Brano da leggere =
——————

Una nuova sfida in un’area incontaminata delle Alte Grave del Friuli, le mitiche Terre di Plovia (dal nome di un’antica dinastia feudale del Friuli) recuperate attraverso un lavoro di ricerca e valorizzazione del territorio.
I vigneti delle Terre di Plovia, posti su una splendida balconata, osservano dall’alto lo scorrere lento del fiume Tagliamento, oltre il quale s’intravvede il profilo della collina sulla quale sorge San Daniele del Friuli, famosa nel mondo per il prosciutto, le troticolture, ma anche per il convento dei monaci dove sostavano i pellegrini che percorrevano il cammino che dal Nord Europa li portava ad Aquileia e poi in Terrasanta.
Sentiero che passava ai margini dei vigneti e che, sempre all’interno delle Terre di Plovia, scendeva poi nella vallata del Tagliamento. Motivi tutti che hanno ispirato Albino Armani a denominare i primi due vini: «Flum» (fiume) per il vino bianco e «Piligrin» (pellegrino) per il vino rosso.
Albino Armani, la timidezza, le parole sottovoce, il rispetto delle persone
“Le Grave del Friuli – confessa Albino Armani – mi hanno da sempre attratto. In particolare la parte alta delle Grave con gli spazi infiniti tra la pianura e la montagna carnica, il clima aspro e ventoso, le sue genti riservate.
Se potessero parlare, le antiche vigne userebbero le parole di Novella Cantarutti, la mia poetessa friulana preferita. Un linguaggio che ho imparato da bambino: le parole sottovoce, la timidezza, il rispetto delle persone.
Dalla montagna trentina, dove sono nato, alla Carnia il passo è breve: da trent’anni pianto vigne tra Sequals, Lestans ed ora a Valeriano: ho scelto quei luoghi per amore. Vi sono terre, tutte le mie terre, che stanno al bordo delle cose: ancora prive di clamore, integre, sincere, adolescenti.”
“Valeriano e Pinzano al Tagliamento mi hanno accolto con un sorriso”
“Valeriano è stata un’infatuazione, un desiderio fisico di entrarvi in contatto per accoglierne la bellezza e mettermi al servizio. Io curo le vigne, faccio vino: con questi strumenti cerco di dare un senso alla mia vita.
Cerco nelle terre fragili un profumo, un sapore che racconti di loro, le metta in luce, le faccia parlare. Al di là di me, più oltre, far rimanere una traccia collettiva, un descrittore, uno stile coerente.
Pinzano e il Comune mi hanno accolto qualche anno fa come viticoltore con un sorriso, con gentilezza, con rispetto.
Le vecchie vigne coltivate da Alessandro ora le curo io. Il Merlot, lo Sciaglin, l’Ucelut, il Piculit Neri affondano le radici in un terreno stranamente potente e, come un’isola tra i sassi delle Grave, ecco l’argilla,
inaspettata. Come un dono affondo le mani in questo tesoro che nutre, abituato ai sassi di Sequals qui trovo la fertilità delle terre ricche e profonde.”

——————

Righe estratte =
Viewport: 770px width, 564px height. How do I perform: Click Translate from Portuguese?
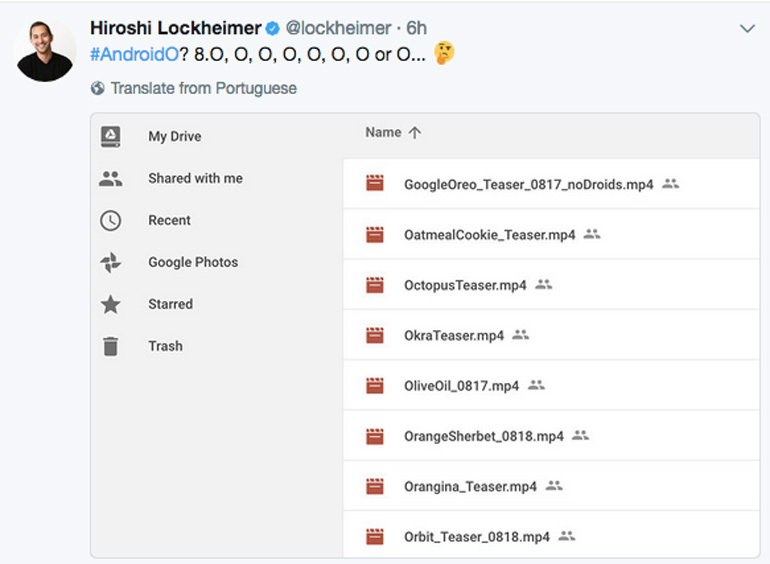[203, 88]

——————

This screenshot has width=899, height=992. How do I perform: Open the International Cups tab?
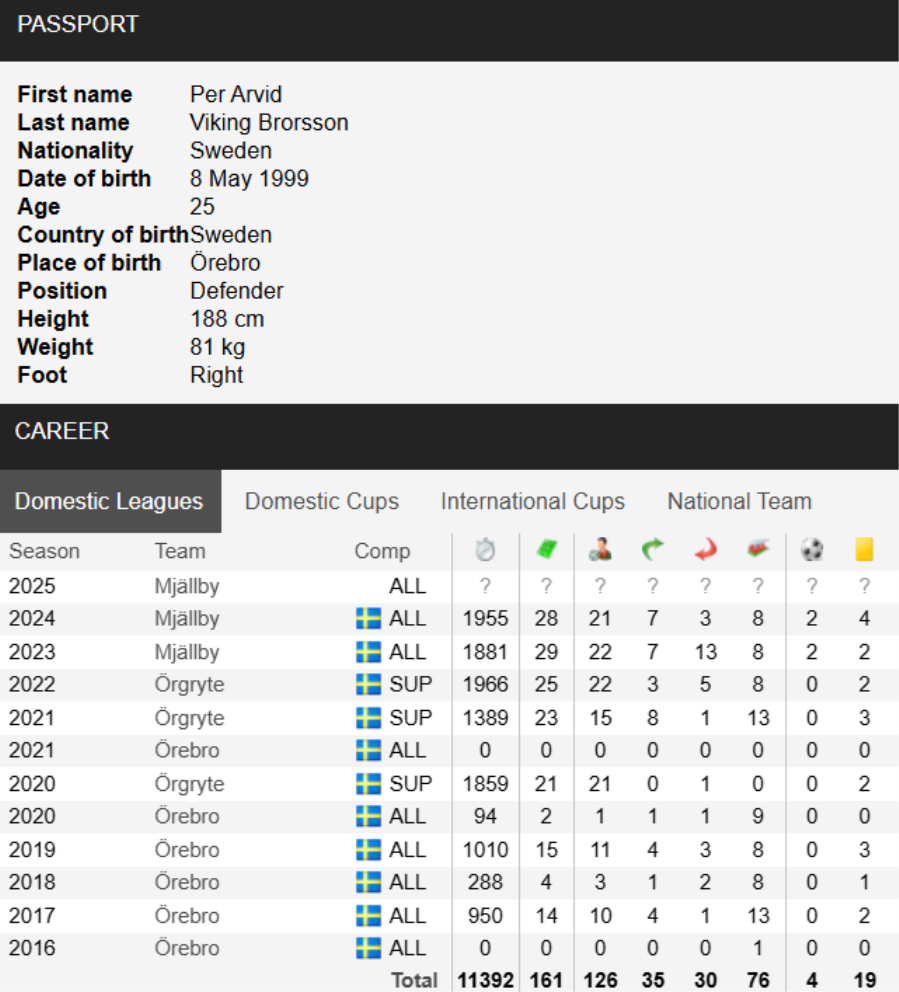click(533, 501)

——————

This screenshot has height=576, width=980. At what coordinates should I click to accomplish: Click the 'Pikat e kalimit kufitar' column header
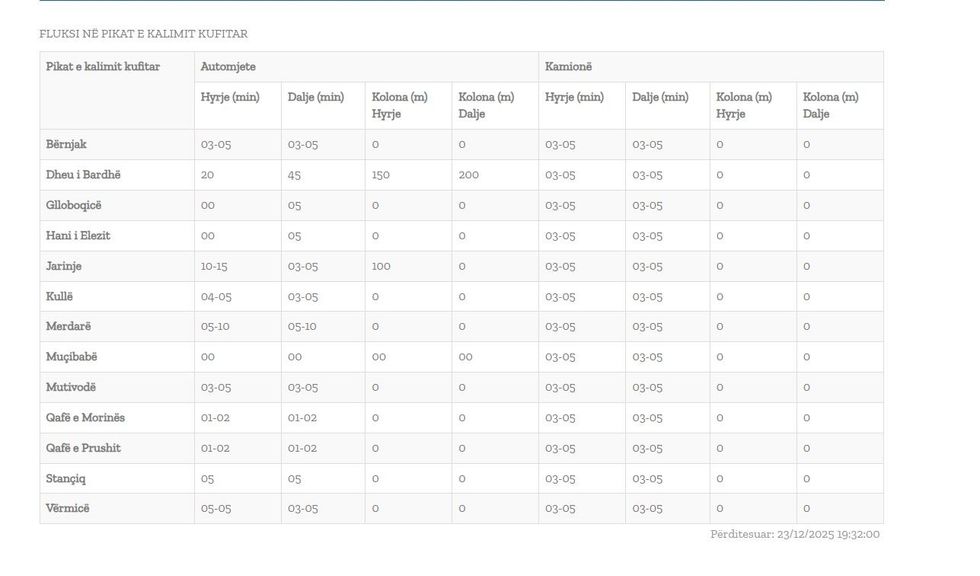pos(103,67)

——————

Esercizi scritti =
1. Riporti fedelmente il passo del brano sulle Terre di Plovia che inizia con "Una nuova sfida" e termina con "poi in Terrasanta.".
2. Secondo il brano sulle Terre di Plovia, quale nome ha dato Albino Armani al vino rosso?

Soluzioni per esercizio =
1.
Una nuova sfida in un’area incontaminata delle Alte Grave del Friuli, le mitiche Terre di Plovia (dal nome di un’antica dinastia feudale del Friuli) recuperate attraverso un lavoro di ricerca e valorizzazione del territorio.
I vigneti delle Terre di Plovia, posti su una splendida balconata, osservano dall’alto lo scorrere lento del fiume Tagliamento, oltre il quale s’intravvede il profilo della collina sulla quale sorge San Daniele del Friuli, famosa nel mondo per il prosciutto, le troticolture, ma anche per il convento dei monaci dove sostavano i pellegrini che percorrevano il cammino che dal Nord Europa li portava ad Aquileia e poi in Terrasanta.

2. «Piligrin», cioè pellegrino.